DETECTION OF SOMATIC GENE MUTATIONS IN HEMATOLOGIC DISEASES

血液疾病中体细胞基因突变的检测

• 批准号: 5201208
• 负责人: S ROSENFELD
• 金额: --
• 依托单位: CLINICAL CENTER
• 依托单位国家: 美国
• 资助国家: 美国
• 起止时间: 至
• 项目状态: 未结题
• 来源: https://reporter.nih.gov/project-details/5201208
• 关键词: DNA; acute myelogenous leukemia; biopsy; bone marrow disorder; chromosome disorders; chronic myelogenous leukemia; family genetics; fusion gene; gene mutation; genetic disorder; hematopoietic stem cells; human genetic material tag; human subject; interview; leukocyte count; loss of heterozygosity; lymphocyte; monocyte; retinoid binding proteins; skin

A number of hematologic diseases have been shown to result from clonal expansion of an abnormal stem cell. In a few cases, typically associated with macroscopic chromosomal structural abnormalities, individual genes have been implicated. Examples include chronic myelogenous leukemia (CML) and the BCR-Abl fusion gene, and acute promyelocytic leukemia (APL) and the retinoic acid receptor. Detection of a specific genetic abnormality has had significant impact on the diagnosis (CML and APL) and treatment (APL) of these disorders. No specific or consistent genetic abnormality has been detected in the majority of clonal bone marrow disorders, including the myelodysplastic syndrome and the myeloproliferative syndromes other than CML. We are using the technique of representation difference analysis (RDA) to look for changes in the somatic DNA of individuals with clonai bone marrow disorders. Abnormal DNA is collected by isolating peripheral blood or bone marrow mononuclear cells.
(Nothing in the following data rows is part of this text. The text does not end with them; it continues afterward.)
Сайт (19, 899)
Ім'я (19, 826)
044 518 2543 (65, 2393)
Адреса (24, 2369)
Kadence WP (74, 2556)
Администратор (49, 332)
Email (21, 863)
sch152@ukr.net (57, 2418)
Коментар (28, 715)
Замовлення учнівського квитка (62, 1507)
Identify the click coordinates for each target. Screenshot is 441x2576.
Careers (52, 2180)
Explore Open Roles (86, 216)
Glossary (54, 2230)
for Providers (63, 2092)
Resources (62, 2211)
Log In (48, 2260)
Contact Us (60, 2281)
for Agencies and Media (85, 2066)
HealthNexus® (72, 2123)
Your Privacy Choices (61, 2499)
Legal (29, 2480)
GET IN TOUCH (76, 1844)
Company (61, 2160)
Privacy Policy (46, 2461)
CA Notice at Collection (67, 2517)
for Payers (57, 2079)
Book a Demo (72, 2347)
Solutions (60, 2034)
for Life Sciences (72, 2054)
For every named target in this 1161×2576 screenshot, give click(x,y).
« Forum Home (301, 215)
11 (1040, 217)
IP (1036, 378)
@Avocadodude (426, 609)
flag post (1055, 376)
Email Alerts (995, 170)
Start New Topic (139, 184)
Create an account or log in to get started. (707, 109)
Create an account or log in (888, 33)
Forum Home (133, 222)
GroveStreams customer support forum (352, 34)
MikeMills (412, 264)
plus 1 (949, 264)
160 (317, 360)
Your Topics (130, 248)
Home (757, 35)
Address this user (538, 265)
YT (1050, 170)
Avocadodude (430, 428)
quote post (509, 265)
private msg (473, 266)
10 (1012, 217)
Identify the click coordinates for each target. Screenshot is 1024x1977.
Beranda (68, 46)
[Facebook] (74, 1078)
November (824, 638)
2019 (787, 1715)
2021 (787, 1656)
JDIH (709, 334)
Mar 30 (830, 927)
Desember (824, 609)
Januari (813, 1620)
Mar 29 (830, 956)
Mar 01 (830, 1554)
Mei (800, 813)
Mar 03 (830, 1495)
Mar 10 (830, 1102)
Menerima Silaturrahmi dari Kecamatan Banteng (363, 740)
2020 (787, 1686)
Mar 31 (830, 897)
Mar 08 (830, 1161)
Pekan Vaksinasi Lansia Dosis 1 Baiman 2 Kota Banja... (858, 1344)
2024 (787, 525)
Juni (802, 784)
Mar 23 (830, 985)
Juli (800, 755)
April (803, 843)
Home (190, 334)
Unaffected DNA used to drive the kinetic enrichment of the abnormal gene can be obtained from several sources. In rare cases, blood or bone marrow specimens are available both before and after the evolution of the disease. In this case, the earlier specimen can serve as the "driver", or normal, and the latter as the "target", or abnormal. In the case of a mutation associated with homozygous loss of genetic material, this order can be reversed. Most patients will not have pre-evolution samples available. In these cases driver DNA can be obtained from a pool of peripheral blood mononuclear cells from the patient's parents (if available) or from skin obtained from the affected individual by bunch biopsy.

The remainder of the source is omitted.